Nós nascemos como pedra bruta em meio a tantos cascalhos. Feios, sem forma, nus. Enquanto o tempo passa, enquanto não temos domínio sobre nós mesmos, nos dão forma e função conforme a sociedade precisa e aceita. Pedras de jardim, enfeites de aquário, peso de papel, colar hippie. Às vezes enfiam-nos uma caricatura considerada nobre, ou culturalmente cultuada, e cravam-nos em praças importantes e entradas de prefeituras e bibliotecas. Mas, às vezes, simplesmente misturam-nos com a areia e o cimento para fazer concreto. Em todas as situações, há imensas dificuldades de sair, de escapar.

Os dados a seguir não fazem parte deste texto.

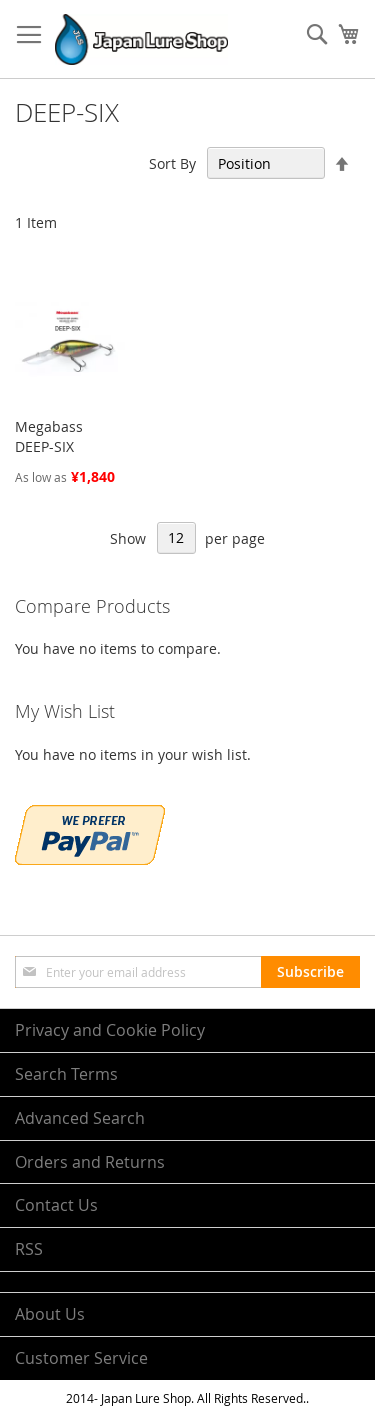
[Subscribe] (310, 972)
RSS (29, 1249)
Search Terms (66, 1074)
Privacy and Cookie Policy (110, 1030)
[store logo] (141, 39)
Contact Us (56, 1205)
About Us (50, 1314)
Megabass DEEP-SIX (49, 436)
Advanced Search (80, 1118)
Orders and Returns (90, 1162)
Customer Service (81, 1358)
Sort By (172, 163)
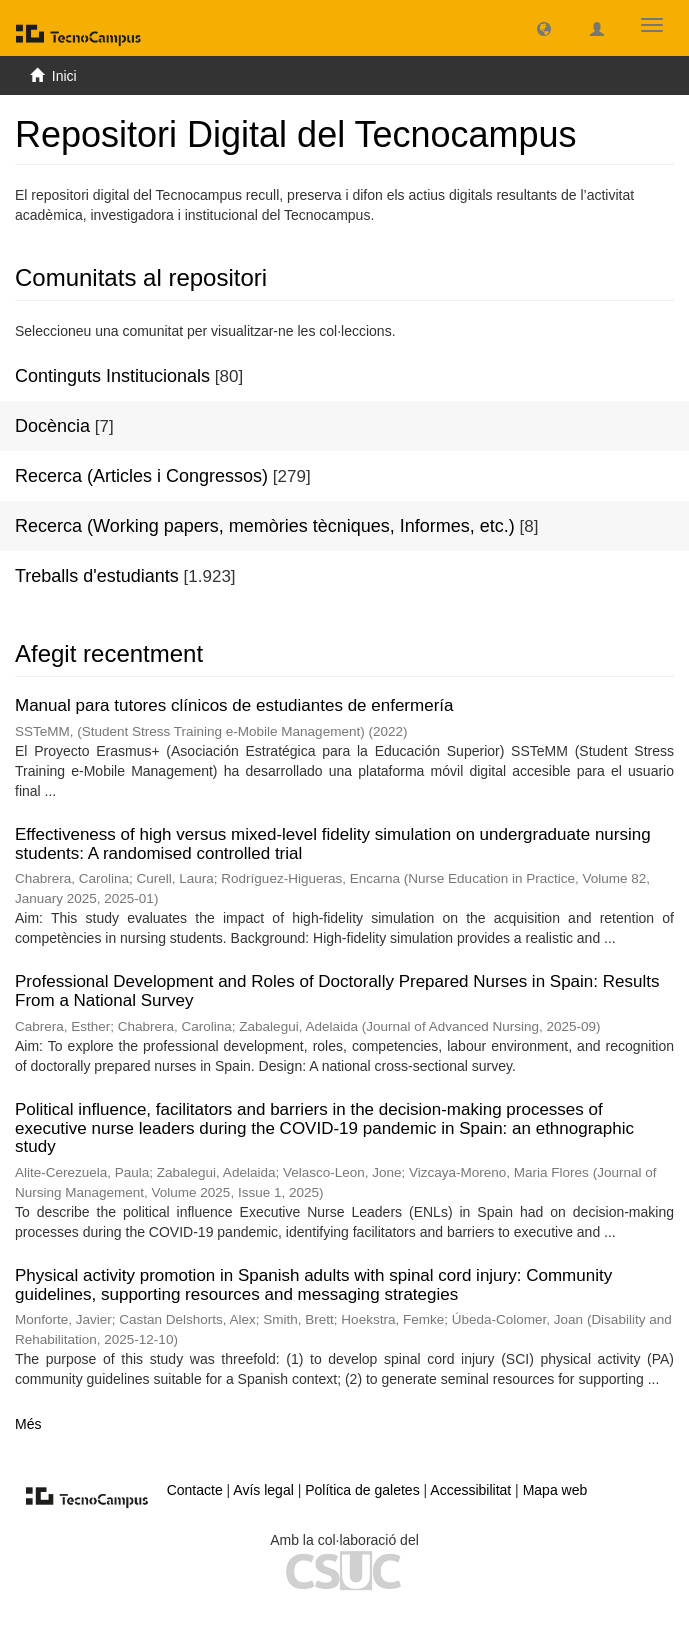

Liberdade, autonomia... Pessoa diria que há muita metafísica em se viver. Muitas de nós, pedras brutas, passam por essa vida sem nem ao menos se darem conta do que são e pelo que vieram aqui. Aceitam seu destino de peso de papel, porque acreditam que é o melhor que poderiam se tornar. Outras teimam em não compreenderem o roteiro, insistem em não aceitar o conforto de um aquário. Estão sempre dando um jeito de fugirem do mundo, dos vários mundos, porque é assim que enxergam a realidade. Então pulam na frente do menino com o estilingue, rodam ladeira abaixo para serem pisadas por carros de vários tamanhos e estilos, grudam nos sapatos das pessoas, enfiam-se nas pás, para que, com alguma esperança, os levem dali, lhes mostrem o que há depois do muro, além dos vidros, na outra casa. São momentos angustiantes, circunstâncias de perigo, que nem sempre acabam bem. Daí passam eras assim: pulando, jogando-se, sendo arremessadas. Às vezes, chegam a cogitar o conforto de um colar. Mas não lhes basta, pois já descobriram outros caminhos. Certo dia, já desgastadas, cansadas, e um tanto mais feias e brutas do que nasceram,


encontram o escultor. Aquele a quem você conta todos os seus sonhos de pedra, para quem você relata tudo o que já viu, já ouviu. E ele passa a saber tudo o que você sentiu e ouve todos os gritos que você já deu, mas que ninguém, ninguém ouviu. E vocês choram juntos. O escultor possui uma sensibilidade absurdamente desenvolvida, entendida não como compaixão, não como quem "pode dar um jeito". Ele valorizará cada marca em você, cada arranhão, cada lasca que lhe foi tirada. O escultor, assim como a pedra, cresceu errando e acertando e, num dado momento, descobrem que passaram todo esse tempo aprendendo para que esse dia chegasse. Esse dia em que vocês se encontrariam. E, nessa fúria apaixonada, há o encontro entre alma e sei lá o que, e surge a obra prima. Aquela que perpetuará. E independente de onde ela for colocada, pelas mãos de quem ela for tocada, ela continuará sendo a obra prima: a pedra bruta que o escultor transformou em diamante raro. Não há milhões que contem sua história. Não há palavras que saibam definir ou descrevê-la. O espectador da obra só pode sentir e só pode ver. Entre muitos finais, este é um final feliz. Mas já ouviu falar daquelas que nunca encontraram o escultor? Estas continuam seguindo, caminhando até o dia em que lhes restam apenas o pó. Com muita sorte ainda podem ser uma obra de arte, dentro de garrafas, imortalizadas com outros restos de pedras coloridas ou tingidas, numa redoma de vidro, na estante do escultor.